◆ TASK PROMPT ◆
Return the records below word for word, every line of them, with nothing changed.

Target position records:
'''

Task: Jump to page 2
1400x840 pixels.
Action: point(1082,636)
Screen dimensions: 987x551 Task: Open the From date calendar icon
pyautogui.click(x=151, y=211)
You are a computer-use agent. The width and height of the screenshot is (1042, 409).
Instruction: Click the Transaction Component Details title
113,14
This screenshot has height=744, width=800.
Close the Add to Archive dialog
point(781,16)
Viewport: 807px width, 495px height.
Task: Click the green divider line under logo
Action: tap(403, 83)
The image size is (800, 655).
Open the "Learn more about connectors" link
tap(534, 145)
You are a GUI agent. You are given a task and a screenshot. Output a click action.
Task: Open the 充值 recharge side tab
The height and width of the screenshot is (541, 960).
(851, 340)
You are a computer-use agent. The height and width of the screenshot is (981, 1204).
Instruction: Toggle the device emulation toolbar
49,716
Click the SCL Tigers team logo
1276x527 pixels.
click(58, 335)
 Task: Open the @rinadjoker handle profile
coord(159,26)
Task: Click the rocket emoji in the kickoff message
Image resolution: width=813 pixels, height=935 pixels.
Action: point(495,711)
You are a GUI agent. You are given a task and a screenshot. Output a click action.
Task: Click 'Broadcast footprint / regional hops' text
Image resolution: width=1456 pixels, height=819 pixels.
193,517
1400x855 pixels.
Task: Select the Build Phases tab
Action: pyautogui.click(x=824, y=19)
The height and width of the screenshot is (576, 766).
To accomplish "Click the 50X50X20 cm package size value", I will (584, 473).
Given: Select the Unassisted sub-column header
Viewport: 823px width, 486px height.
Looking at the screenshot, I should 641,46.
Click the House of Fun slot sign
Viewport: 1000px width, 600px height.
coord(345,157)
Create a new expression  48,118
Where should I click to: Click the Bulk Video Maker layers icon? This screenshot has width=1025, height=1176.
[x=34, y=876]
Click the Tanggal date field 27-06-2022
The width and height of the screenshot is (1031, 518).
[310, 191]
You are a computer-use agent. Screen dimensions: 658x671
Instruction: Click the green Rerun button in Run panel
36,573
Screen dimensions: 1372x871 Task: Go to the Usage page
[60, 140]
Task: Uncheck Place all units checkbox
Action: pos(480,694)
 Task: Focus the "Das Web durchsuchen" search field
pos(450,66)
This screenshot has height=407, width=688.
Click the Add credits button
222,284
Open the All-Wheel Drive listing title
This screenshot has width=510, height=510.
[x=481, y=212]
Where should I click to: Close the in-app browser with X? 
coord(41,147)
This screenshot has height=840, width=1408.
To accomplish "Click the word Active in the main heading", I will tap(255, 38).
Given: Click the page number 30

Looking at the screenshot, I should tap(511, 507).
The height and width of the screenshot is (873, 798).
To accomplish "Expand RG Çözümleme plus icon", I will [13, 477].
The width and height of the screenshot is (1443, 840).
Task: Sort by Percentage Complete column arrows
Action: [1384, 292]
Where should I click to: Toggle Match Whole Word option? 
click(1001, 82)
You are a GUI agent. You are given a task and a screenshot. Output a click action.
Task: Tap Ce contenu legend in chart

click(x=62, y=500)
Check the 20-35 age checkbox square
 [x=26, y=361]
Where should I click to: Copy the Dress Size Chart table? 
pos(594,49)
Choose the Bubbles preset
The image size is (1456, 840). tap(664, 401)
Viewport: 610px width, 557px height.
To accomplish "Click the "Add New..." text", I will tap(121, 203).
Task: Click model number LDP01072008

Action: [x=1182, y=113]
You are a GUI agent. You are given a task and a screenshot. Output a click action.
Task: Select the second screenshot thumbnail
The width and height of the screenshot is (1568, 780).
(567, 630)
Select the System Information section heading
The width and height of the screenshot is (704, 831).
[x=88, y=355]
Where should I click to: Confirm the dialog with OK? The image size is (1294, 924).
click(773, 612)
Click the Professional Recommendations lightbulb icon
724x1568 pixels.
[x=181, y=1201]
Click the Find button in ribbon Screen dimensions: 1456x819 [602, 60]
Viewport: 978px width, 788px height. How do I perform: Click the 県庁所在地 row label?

'''

◆ SOLUTION TO THIS TASK ◆
Task: Jump to page 2
1400x840 pixels.
Action: point(1082,636)
Screen dimensions: 987x551 Task: Open the From date calendar icon
pyautogui.click(x=151, y=211)
You are a computer-use agent. The width and height of the screenshot is (1042, 409).
Instruction: Click the Transaction Component Details title
113,14
This screenshot has height=744, width=800.
Close the Add to Archive dialog
point(781,16)
Viewport: 807px width, 495px height.
Task: Click the green divider line under logo
Action: tap(403, 83)
The image size is (800, 655).
Open the "Learn more about connectors" link
tap(534, 145)
You are a GUI agent. You are given a task and a screenshot. Output a click action.
Task: Open the 充值 recharge side tab
The height and width of the screenshot is (541, 960).
(851, 340)
You are a computer-use agent. The height and width of the screenshot is (981, 1204).
Instruction: Toggle the device emulation toolbar
49,716
Click the SCL Tigers team logo
1276x527 pixels.
click(58, 335)
 Task: Open the @rinadjoker handle profile
coord(159,26)
Task: Click the rocket emoji in the kickoff message
Image resolution: width=813 pixels, height=935 pixels.
Action: point(495,711)
You are a GUI agent. You are given a task and a screenshot. Output a click action.
Task: Click 'Broadcast footprint / regional hops' text
Image resolution: width=1456 pixels, height=819 pixels.
193,517
1400x855 pixels.
Task: Select the Build Phases tab
Action: pyautogui.click(x=824, y=19)
The height and width of the screenshot is (576, 766).
To accomplish "Click the 50X50X20 cm package size value", I will (584, 473).
Given: Select the Unassisted sub-column header
Viewport: 823px width, 486px height.
Looking at the screenshot, I should 641,46.
Click the House of Fun slot sign
Viewport: 1000px width, 600px height.
coord(345,157)
Create a new expression  48,118
Where should I click to: Click the Bulk Video Maker layers icon? This screenshot has width=1025, height=1176.
[x=34, y=876]
Click the Tanggal date field 27-06-2022
The width and height of the screenshot is (1031, 518).
[310, 191]
You are a computer-use agent. Screen dimensions: 658x671
Instruction: Click the green Rerun button in Run panel
36,573
Screen dimensions: 1372x871 Task: Go to the Usage page
[60, 140]
Task: Uncheck Place all units checkbox
Action: pos(480,694)
 Task: Focus the "Das Web durchsuchen" search field
pos(450,66)
This screenshot has height=407, width=688.
Click the Add credits button
222,284
Open the All-Wheel Drive listing title
This screenshot has width=510, height=510.
[x=481, y=212]
Where should I click to: Close the in-app browser with X? 
coord(41,147)
This screenshot has height=840, width=1408.
To accomplish "Click the word Active in the main heading", I will tap(255, 38).
Given: Click the page number 30

Looking at the screenshot, I should tap(511, 507).
The height and width of the screenshot is (873, 798).
To accomplish "Expand RG Çözümleme plus icon", I will [13, 477].
The width and height of the screenshot is (1443, 840).
Task: Sort by Percentage Complete column arrows
Action: [1384, 292]
Where should I click to: Toggle Match Whole Word option? 
click(1001, 82)
You are a GUI agent. You are given a task and a screenshot. Output a click action.
Task: Tap Ce contenu legend in chart

click(x=62, y=500)
Check the 20-35 age checkbox square
 [x=26, y=361]
Where should I click to: Copy the Dress Size Chart table? 
pos(594,49)
Choose the Bubbles preset
The image size is (1456, 840). tap(664, 401)
Viewport: 610px width, 557px height.
To accomplish "Click the "Add New..." text", I will tap(121, 203).
Task: Click model number LDP01072008

Action: [x=1182, y=113]
You are a GUI agent. You are given a task and a screenshot. Output a click action.
Task: Select the second screenshot thumbnail
The width and height of the screenshot is (1568, 780).
(567, 630)
Select the System Information section heading
The width and height of the screenshot is (704, 831).
[x=88, y=355]
Where should I click to: Confirm the dialog with OK? The image size is (1294, 924).
click(773, 612)
Click the Professional Recommendations lightbulb icon
724x1568 pixels.
[x=181, y=1201]
Click the Find button in ribbon Screen dimensions: 1456x819 [602, 60]
Viewport: 978px width, 788px height. How do I perform: Click the 県庁所在地 row label?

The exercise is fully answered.